__Task objective__:
From the listing below, pick out every line that contains the string "agent". The match is case-sensitive.

__Provided material__:
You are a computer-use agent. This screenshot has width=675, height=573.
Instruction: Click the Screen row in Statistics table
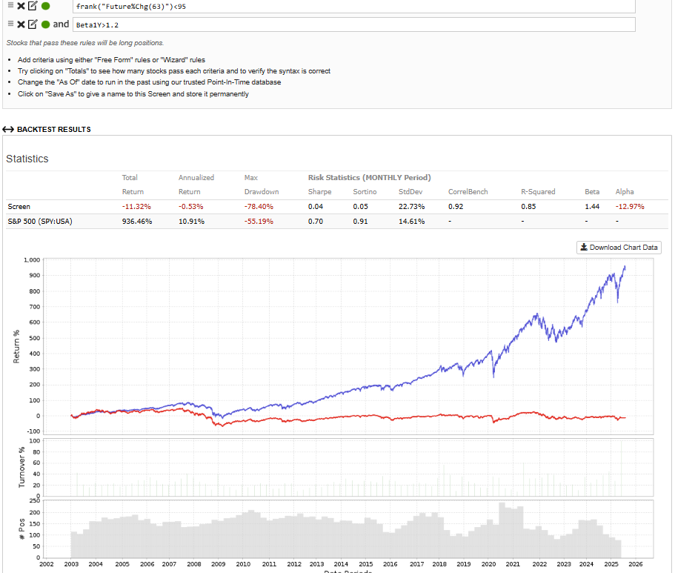(x=19, y=206)
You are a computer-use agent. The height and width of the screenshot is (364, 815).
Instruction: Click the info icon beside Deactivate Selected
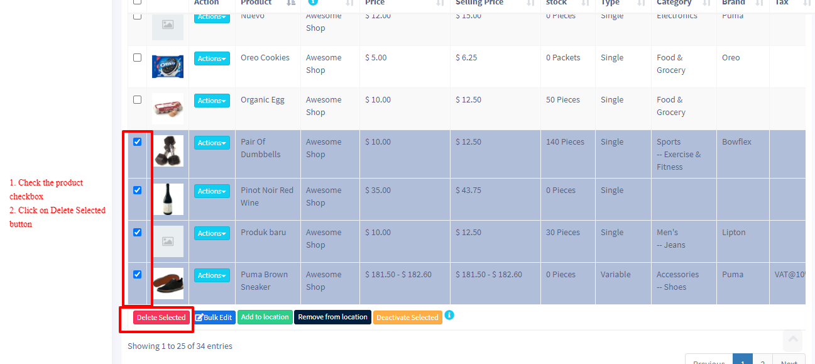(x=449, y=315)
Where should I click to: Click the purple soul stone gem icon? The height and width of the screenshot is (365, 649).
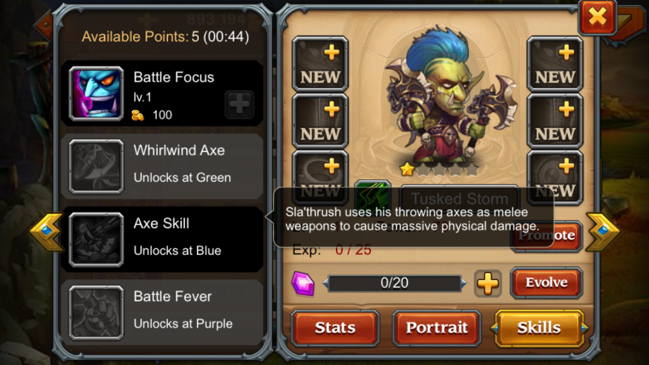(303, 283)
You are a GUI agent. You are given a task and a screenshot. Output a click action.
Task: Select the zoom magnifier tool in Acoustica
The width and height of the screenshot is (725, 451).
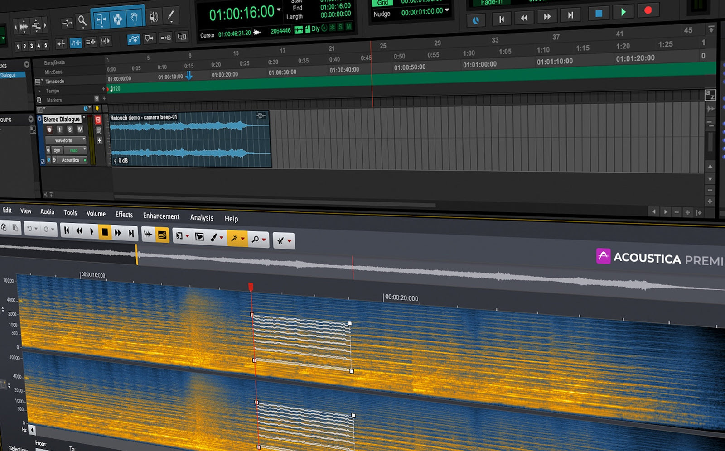pyautogui.click(x=256, y=239)
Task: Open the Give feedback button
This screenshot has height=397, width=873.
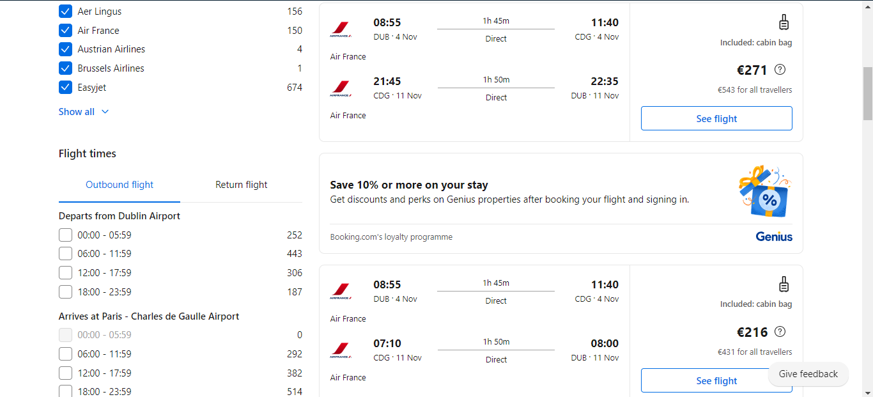Action: (x=808, y=374)
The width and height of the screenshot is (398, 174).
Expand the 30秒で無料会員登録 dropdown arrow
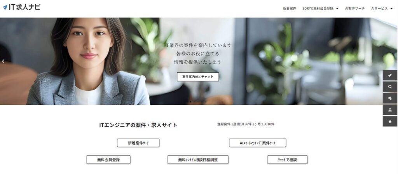[337, 9]
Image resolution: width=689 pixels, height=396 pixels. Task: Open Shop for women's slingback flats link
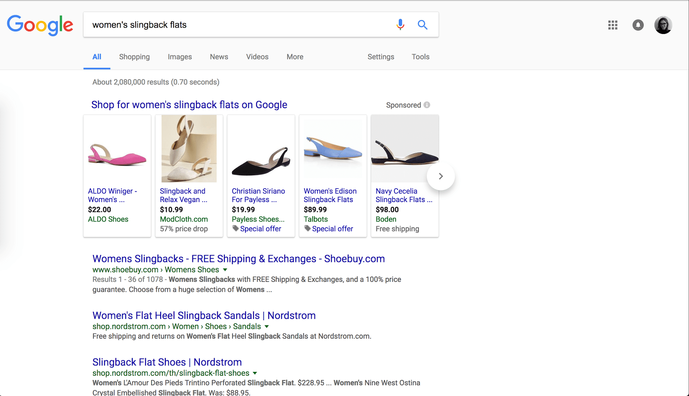click(189, 105)
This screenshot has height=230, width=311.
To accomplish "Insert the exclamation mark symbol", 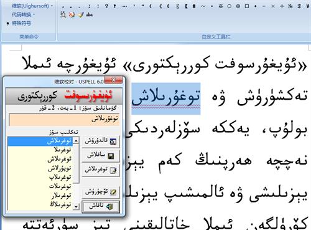I will pyautogui.click(x=114, y=6).
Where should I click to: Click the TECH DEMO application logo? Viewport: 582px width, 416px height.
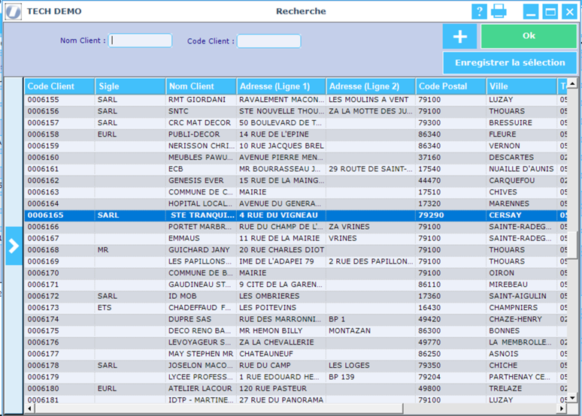[x=12, y=11]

__Written answer__:
You are a computer-use agent. This screenshot has width=675, height=573.
You are a computer-use agent. The height and width of the screenshot is (364, 815).
You are a GUI agent. You are given a task and a screenshot. Output a click action.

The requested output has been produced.